Tuesday, March 29, 2016

More Cringing than Lip Biting for ‘Fifty Shades’

Universal Pictures
As a favor for her roommate, English lit. major Anastasia Steele (Dakota Johnson) conducts an interview with 27-year-old business tycoon Christian Grey (Jamie Dornan). Oops. She trips in his dashing presence. Making matters even more uncomfortable, she stammers through each question haphazardly scribbled on paper. A subtext emerges.

Does Ms. Steele even realize she’s nibbling on the pencil Mr. Grey loaned her? Is Mr. Grey thinking all kinds of shady things about the brunette attached to that pencil?

The opening seen comes to a climax when our leading lady exits the building, welcomed by some Seattle rain, as if God provided her the cold shower she desperately needed. Not even 10 minutes in, and “Fifty Shades of Grey” is already funnier than most Adam Sandler flicks. Well done, softcore porn. Well done.

To be fair though, “Fifty Shades” isn’t softcore anything. How can a film so tame France found it suitable for 12 years olds evoke such outrage? It promotes domestic abuse. It inaccurately depicts BDSM. It’s just “Twilight” fan fiction. OMG, that’s not my Christian.
Have you ever wanted to see a film just to hate it? This should’ve been that film. But it’s not. It’s not bad enough to hate. It’s not good enough to linger upon during a candlelit bubble bath.

The initial promotion was incredible: an edgy trailer complete with a killer rendition of Beyoncรฉ’s “Crazy in Love”. Who is this man of mystery, Christian Grey, and what bizarre sexual world will he introduce young virgin Anastasia to? But the tantalizing premise falls flat almost immediately. Never has sex looked so mundane, procedural.



For you prudes (or rational adults) who know nothing of E.L. James’ bestselling “Fifty Shades” trilogy, here’s the skinny. A naive college student meets a dashing but emotionally distraught rich dude with a secret: He’s all about the whips, gags and pretty much anything you chuckle at when you walk by Spencer’s. He’s a “dominant,” and he wants Ms. Steele to be his “submissive” –– his words.

But Annie really just wants love, not a creeper who makes her sign a nondisclosure agreement about their relationship and won’t let her drink a few too many. She initially expresses concern. Wait for it. With the gravitas of Lady Gaga, he almost near declares, “I was born this way.” This is who he is, and Anastasia is either in or out.

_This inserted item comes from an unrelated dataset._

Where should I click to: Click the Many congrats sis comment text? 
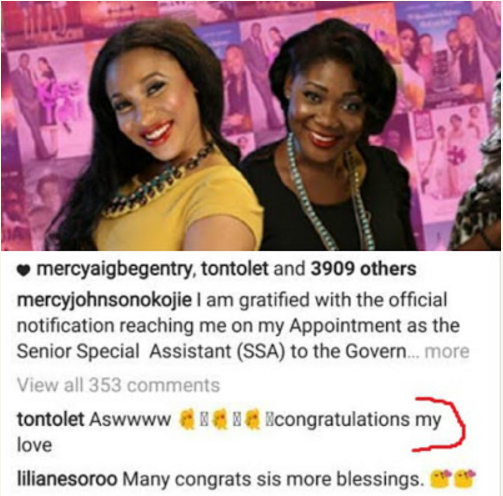(x=272, y=479)
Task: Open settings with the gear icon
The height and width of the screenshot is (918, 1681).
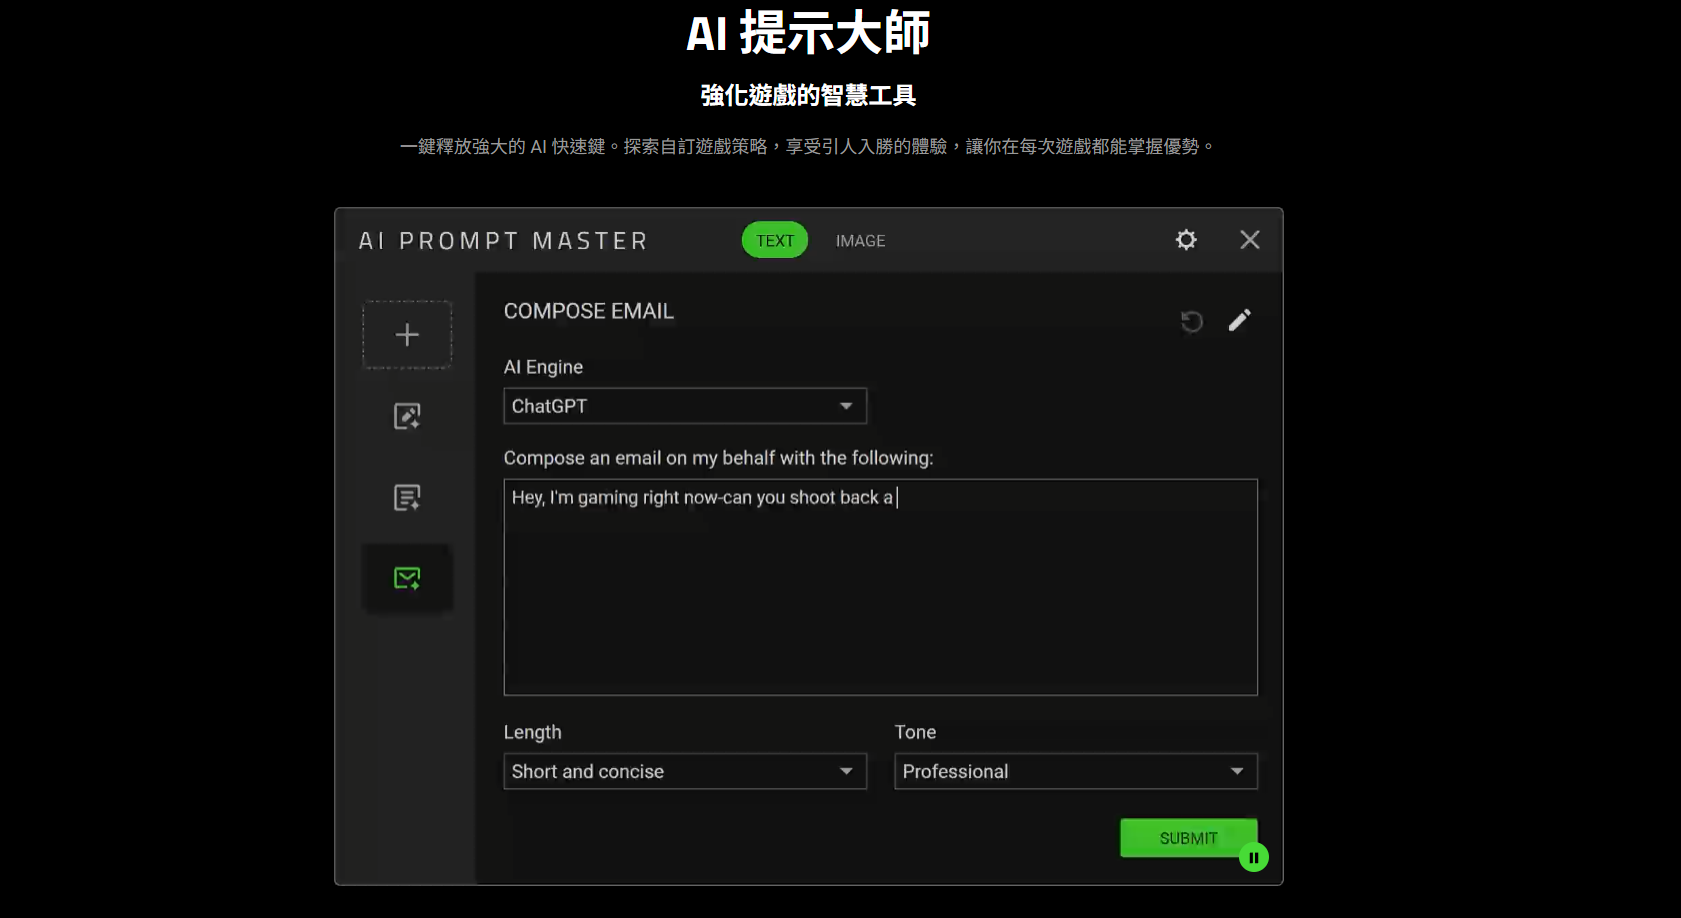Action: tap(1186, 240)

In that moment, a thousand therapists rolled their eyes.

After Christian’s alluring reveal and 40 sexless minutes of screen time, we enter the next plot device: the signing of the dominant/submissive contract, a list of the dos and don’ts of doing it in Christian’s “playroom.” No, not a man cave. Don’t worry, Anastasia is confused too.“Like, your Xbox and stuff?” she inquires. Poetry I tell you. Poetry.

There’s a bit more sex mostly in the Playroom with all Christian’s clearly never-been-used sex toys, and a lot more contract talk, but it all feels like a set up for a franchise. I can only hope they find some shameless way to split the third book into two films. Give it the ol’ young-adult-novel-adaption treatment.

I loath reality television. It rots your soul in ways once reserved for informercials. But I get the appeal: Who doesn’t wanna watch a train wreck? That’s “Fifty Shades of Grey” –– so much effort put into trash. Dakota Johnson is a splendid actor, but she’s so much more engaging in previous comedy roles. Even Irish breakout star Jamie Dornan, who tragically attempts an American accent, was enjoyable in the first season of ABC’s “Once Upon a Time”. Here, the pair are just uncomfortably reminiscent of Depp and Jolie in “The Tourist”.

It’s also hard to believe the directing by Sam Taylor-Johnson (“Nowhere Boy”) or screenwriting by Kelly Marcel, who brilliantly co-wrote “Saving Mr. Banks”, combine to create such a limp production. I don’t buy it. We only have one culprit left: the novelist herself. This wreaks of the same stank all over those sparkling vamps. Just as Stephanie Meyers’ creative control over “Twilight” likely ruined what could’ve been at least enjoyable films, E.L. James probably stuck her nose in a medium she doesn’t understand.

Or perhaps Universal Pictures didn’t wanna poke the MPAA bear because this is clearly watered down NC-17 material. At this rate, I’m not sure who’s to blame for all the mediocrity. What I do know is rather simple. Any scandal surrounding this film is far more interesting than the film itself.